Having a secure database today is ever more important with all the news every other week that either a corporate or government entity has been hacked into or researchers have found vulnerabilities in popular web applications and systems.
Databases are extremely important today as they are the in the core of everything tech related. You will find them storing data and information in web applications, software systems, mobile apps, embedded devices and all.
You may not be able to stand against an army of attackers as there are various factors that come into play in the type of attack on can suffer on their database systems. Some may be out of your hands as in the case where there is a vulnerability in the application itself.

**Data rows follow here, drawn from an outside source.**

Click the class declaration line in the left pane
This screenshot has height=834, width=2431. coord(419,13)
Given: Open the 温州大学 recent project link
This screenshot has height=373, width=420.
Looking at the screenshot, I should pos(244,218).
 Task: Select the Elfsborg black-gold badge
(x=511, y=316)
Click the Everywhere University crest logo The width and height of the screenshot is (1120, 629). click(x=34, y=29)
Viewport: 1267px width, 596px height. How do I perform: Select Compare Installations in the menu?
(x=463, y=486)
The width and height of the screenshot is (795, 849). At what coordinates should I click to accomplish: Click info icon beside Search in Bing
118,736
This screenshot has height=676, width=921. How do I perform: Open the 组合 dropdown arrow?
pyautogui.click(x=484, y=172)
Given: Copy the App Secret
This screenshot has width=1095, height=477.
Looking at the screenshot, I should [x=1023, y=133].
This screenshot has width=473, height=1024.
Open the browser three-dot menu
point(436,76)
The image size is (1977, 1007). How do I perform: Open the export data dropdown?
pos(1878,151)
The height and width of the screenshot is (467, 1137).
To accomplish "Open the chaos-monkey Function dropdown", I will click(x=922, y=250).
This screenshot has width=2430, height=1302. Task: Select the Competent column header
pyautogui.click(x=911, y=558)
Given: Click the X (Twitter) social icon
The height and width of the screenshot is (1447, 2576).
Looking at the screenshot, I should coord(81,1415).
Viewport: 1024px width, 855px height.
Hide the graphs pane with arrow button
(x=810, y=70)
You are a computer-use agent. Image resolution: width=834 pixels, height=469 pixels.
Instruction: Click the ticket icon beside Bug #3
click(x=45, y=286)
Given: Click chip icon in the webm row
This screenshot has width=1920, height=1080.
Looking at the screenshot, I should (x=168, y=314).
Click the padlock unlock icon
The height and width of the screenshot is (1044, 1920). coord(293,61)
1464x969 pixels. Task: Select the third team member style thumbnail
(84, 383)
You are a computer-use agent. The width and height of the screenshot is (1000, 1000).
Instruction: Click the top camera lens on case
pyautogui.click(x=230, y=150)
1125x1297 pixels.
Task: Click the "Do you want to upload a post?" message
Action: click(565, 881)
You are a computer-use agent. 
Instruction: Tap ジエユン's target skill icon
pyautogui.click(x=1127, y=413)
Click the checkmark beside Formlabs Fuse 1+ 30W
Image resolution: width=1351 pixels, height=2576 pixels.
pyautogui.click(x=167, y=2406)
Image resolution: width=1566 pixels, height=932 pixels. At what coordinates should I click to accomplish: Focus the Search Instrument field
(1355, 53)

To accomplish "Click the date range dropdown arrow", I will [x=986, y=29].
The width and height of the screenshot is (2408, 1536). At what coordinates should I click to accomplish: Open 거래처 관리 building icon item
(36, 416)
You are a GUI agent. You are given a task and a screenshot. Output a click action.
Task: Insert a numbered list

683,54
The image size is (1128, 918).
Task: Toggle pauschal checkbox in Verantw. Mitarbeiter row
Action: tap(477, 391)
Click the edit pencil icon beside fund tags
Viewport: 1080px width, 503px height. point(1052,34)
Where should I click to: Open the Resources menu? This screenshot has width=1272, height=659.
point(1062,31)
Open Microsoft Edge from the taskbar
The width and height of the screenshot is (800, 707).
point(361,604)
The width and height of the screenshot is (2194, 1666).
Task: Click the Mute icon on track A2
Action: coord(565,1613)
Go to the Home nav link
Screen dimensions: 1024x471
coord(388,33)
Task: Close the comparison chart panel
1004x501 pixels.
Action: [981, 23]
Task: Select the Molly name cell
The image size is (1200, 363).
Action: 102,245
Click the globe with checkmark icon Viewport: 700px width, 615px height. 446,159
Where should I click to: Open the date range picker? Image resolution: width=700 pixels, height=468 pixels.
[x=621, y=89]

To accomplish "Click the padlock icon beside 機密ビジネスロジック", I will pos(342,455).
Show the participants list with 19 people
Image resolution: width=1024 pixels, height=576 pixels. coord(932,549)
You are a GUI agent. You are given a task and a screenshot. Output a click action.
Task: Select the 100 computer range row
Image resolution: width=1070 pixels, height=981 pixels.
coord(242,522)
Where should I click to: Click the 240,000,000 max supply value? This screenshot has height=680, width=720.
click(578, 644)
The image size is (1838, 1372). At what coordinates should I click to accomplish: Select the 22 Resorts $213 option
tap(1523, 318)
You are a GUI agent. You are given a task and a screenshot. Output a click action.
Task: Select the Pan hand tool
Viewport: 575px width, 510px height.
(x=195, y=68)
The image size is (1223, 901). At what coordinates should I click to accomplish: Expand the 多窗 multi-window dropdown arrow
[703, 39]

Until a patch is released you may be a sitting duck but that notwithstanding there is a whole array of things you can do to harden the security and keep your data much safer on a day-to-day basis.
Here’s What to do to Have a Secure Database
- Keep Your Database Applications Up-to-date: Make sure you keep yourself abreast with all the latest updates and patches that are released for your database system. This will be reduce or get rid of the known vulnerabilities you have to deal with and keep you safe from some of the the holes attackers can use that are not in your control.
- Enable Access Control and Require Authentication: If you use a database management system such as MongoDB which allows open access control then make sure you enable it. You must always configure access control using authentication with a strong password as the bare minimum.
A strong password should contain a mix of uppercase, lowercase, numeric characters and symbols and should be of significant length.With databases like MySQL you would want to restrict access to the database root user preferably granting access from the localhost or specific IP addresses rather than from just anywhere. The same goes for other database users.
Also you want to set up exclusive users for the database that are separate from the operating system users or it should be a dedicated operating system user. The other thing you need to do with these users is to set up user roles with the least privilege as possible. Users should be granted permissions that allow them to function as required and no more.
- Use Encryption Within and Without the Database: incoming and outgoing connections between the database and various clients and applications should be encrypted with TLS/SSL. In addition to that, the data stored should also be encrypted using either device, in-built engines, file system or physical encryption. In the very least sensitive information such as passwords, financial and medical information should be encrypted.
The storage folders of this data should also be protected under least privilege on the operating system’s file system permission controls.
- Log and Audit all Database Activity: Access to the database, user operations, errors and other events should be logged and records kept to allow for forensic audits, for performance tuning and to allow for proper controls.
- Limit Exposure on Public Networks: Restrictions should be placed on the interfaces where the databases listen on especially when they are public facing interfaces. Where possible as much as possible restrict access to certain applications IP addresses and ports.
With these few pointers you are well on your way to having a more secure database that will give you peace of mind. There are obviously other factors that can break this security and therefore educating users on corporate networks on best practice should be encouraged as this can help prevent social engineering hacks or malware accessing internal networks from untrusted sources within the network.